▶ Instructions to follow
Copy from the Woods-N-Water News weekend thread the section starting at "of all the shows" and ending at "(Aug 13, 2004)".

▶ Source passage
★ ★ ★

# woods and waters weekend



## tommy dog (Oct 13, 2004)

Hey Gang,

Not sure were to post this but thought I would try here first. Has anyone been to the Woods-N-Water News Weekend down in Imlay City, MI. Was wondering if it was good bad or just what. Any info and comments would be great.
Thanks.


----------



## safetreehunt (Oct 1, 2003)

19th Annual Woods-N-Water News 

OUTDOOR WEEKEND

September 9th, 10th and 11th, 2005

Eastern Michigan Fairgrounds-Imlay City 

Fri. 5-9 p.m. / Sat. 9 a.m.-7 p.m. / Sun. 9 a.m.-5 p.m.​Always a good time. Real informative stuff.​


----------



## boots741 (Feb 20, 2004)

Yep, go every year, always have a good time, lots to look at, alot of vendors selling things. The kids go they have fun.I would recommend it.


----------



## wild bill (Apr 20, 2001)

of all the shows in mi, i would put this one at the top of my list. not only do i enjoy it but theres plenty stuff to keep the whole family happy. i will be there saturday morning this year.


----------



## Tecumseh (Aug 13, 2004)

I know they sell puppies there every year but can anyone tell me if you are allowed to bring your hunting dog there?


----------



## deputy (Feb 2, 2002)

I'll be there working the away booth as usual!


----------



## Worm Dunker (Sep 11, 2000)

Yes you are allowed to bring your dog. I had a litter get together there all of the owners showed so we could see each other pups from the litter couple years ago. BearCreek will have a both up there again this year. I'm not going that is another thing that just won't be the same for me with out Dogman.


----------



## Huntsman27 (Sep 29, 2004)

Its usually a good family venue. My daughter and I usually attend [13 yrs old going on 21]...She likes the puppy tent and looking at all the pups....while I practice all the way there...No dear, no, no....did I say no? wheres your Mother? No...........But its really fun and the foods pretty good too. Never know what you may find there.


----------



## PrtyMolusk (Aug 13, 2000)

Howdy-

It's been a couple of years since I attended, but I _might_ be persuaded if a bunch of us could decide on which day and set up a little Meet....


----------



## Huntsman27 (Sep 29, 2004)

PrtyMolusk said:


> Howdy-
> 
> It's been a couple of years since I attended, but I _might_ be persuaded if a bunch of us could decide on which day and set up a little Meet....


Sunday, I have the gun show in White Cloud I have to set up at....


----------



## Buddwiser (Dec 14, 2003)

My wife, Daughter and I attend every year and we will be there again this year. Getting together for a meet is a good idea. Anyone else up for it and have any ideas as to where and when? I know it can get pretty crowded inside the fairgrounds so perhaps someplace outside of it might be better?

★ ★ ★

▶ Data extract
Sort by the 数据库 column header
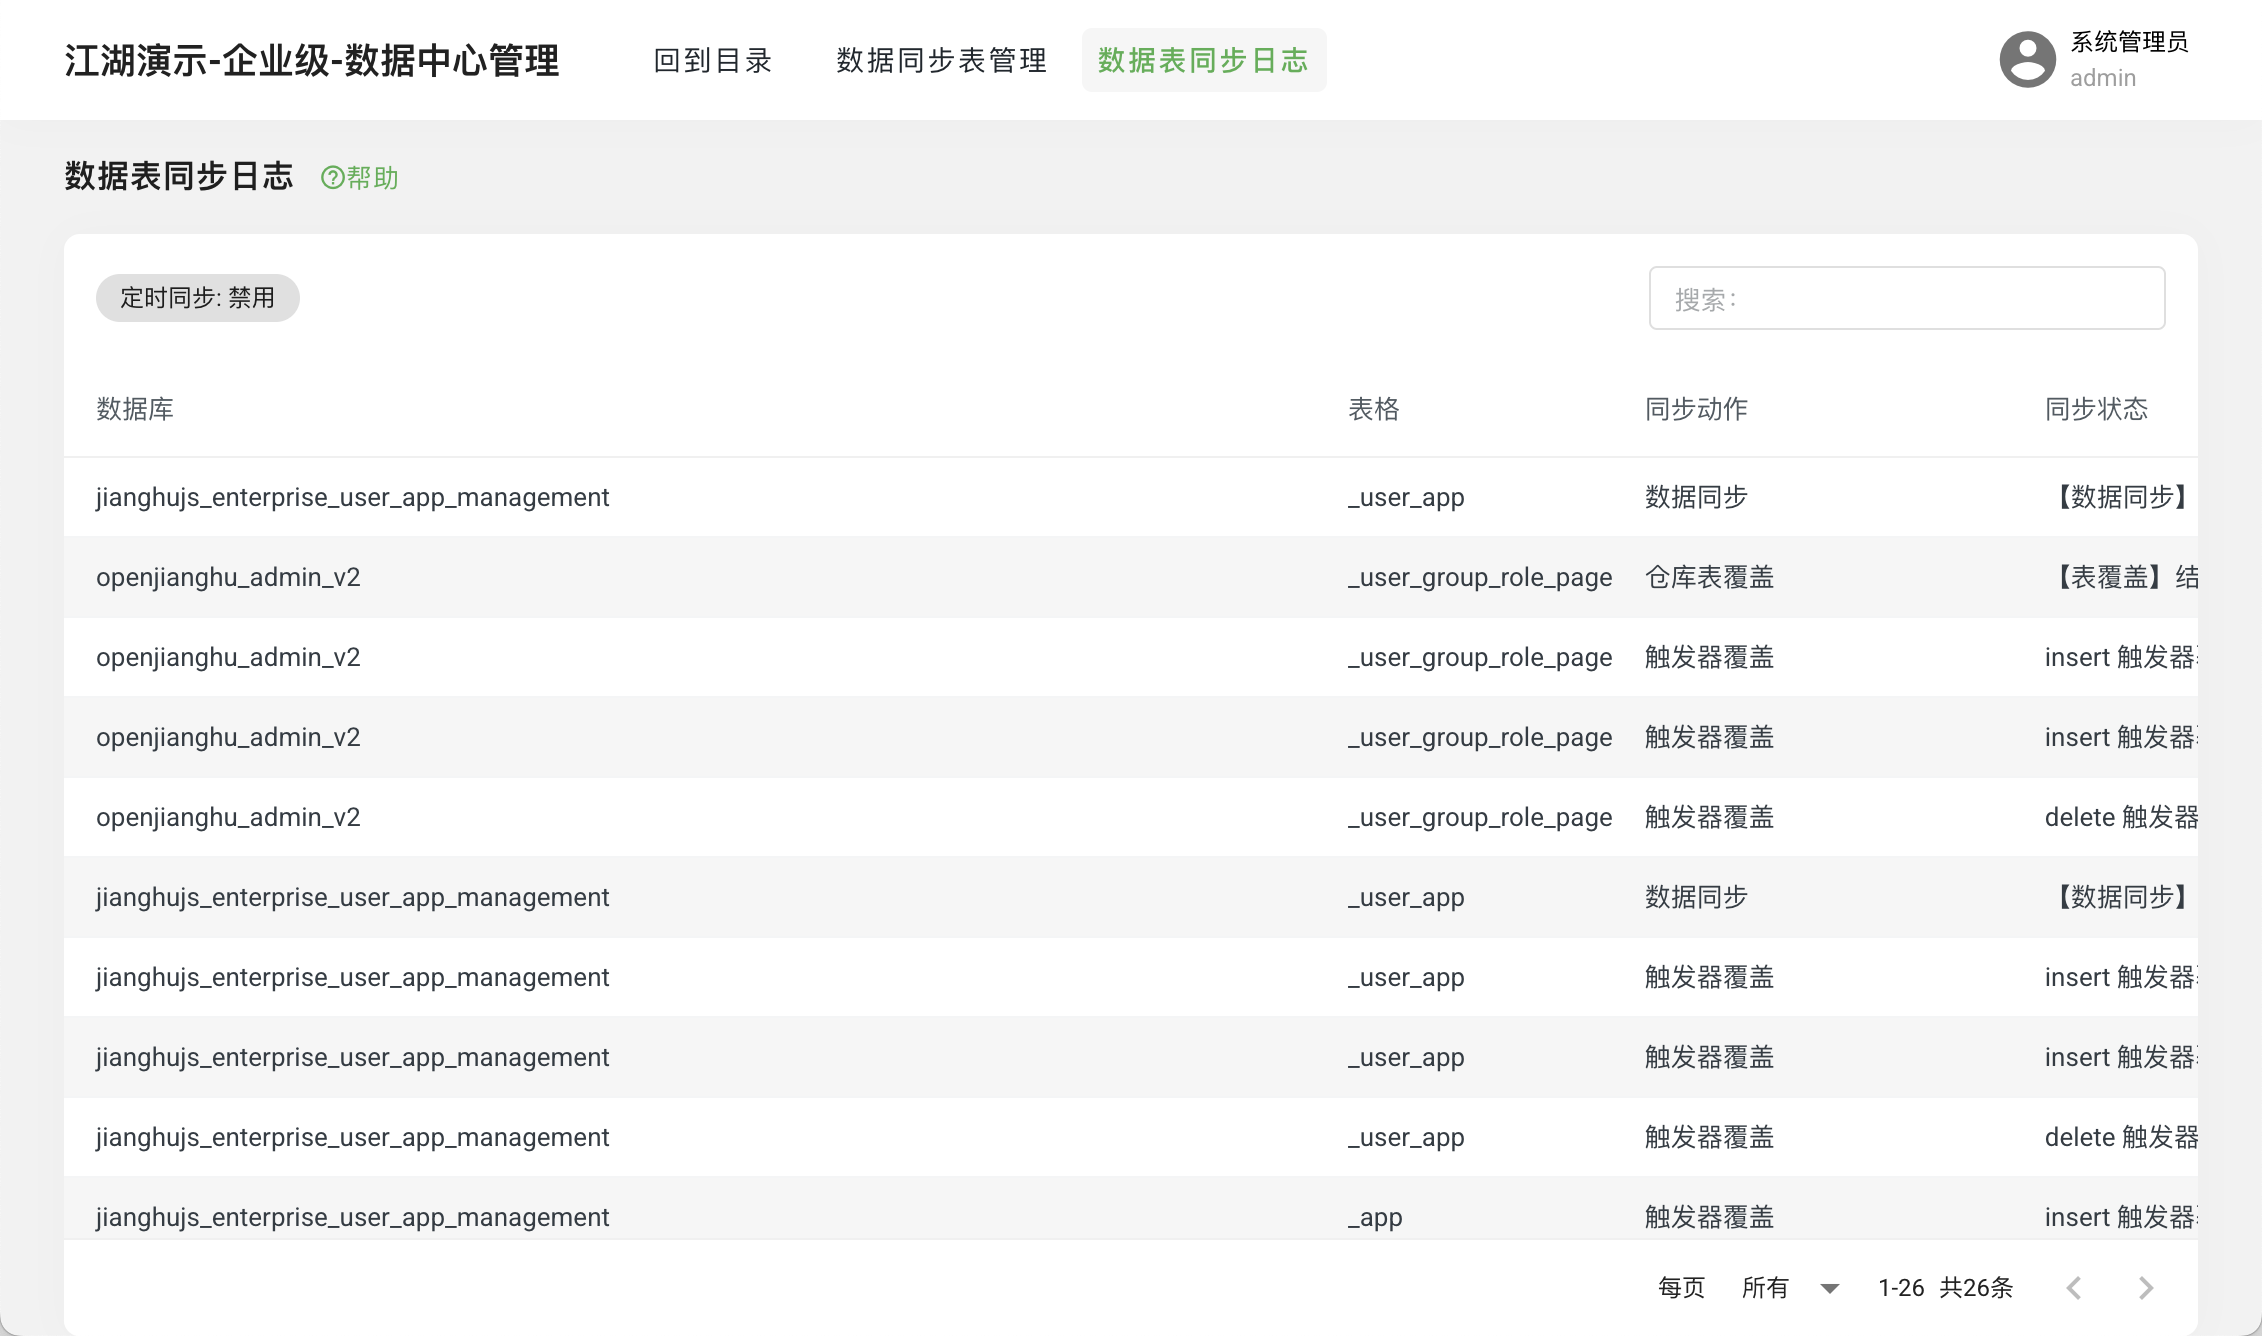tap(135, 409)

★ ★ ★

▶ Complete answer
of all the shows in mi, i would put this one at the top of my list. not only do i enjoy it but theres plenty stuff to keep the whole family happy. i will be there saturday morning this year.


----------



## Tecumseh (Aug 13, 2004)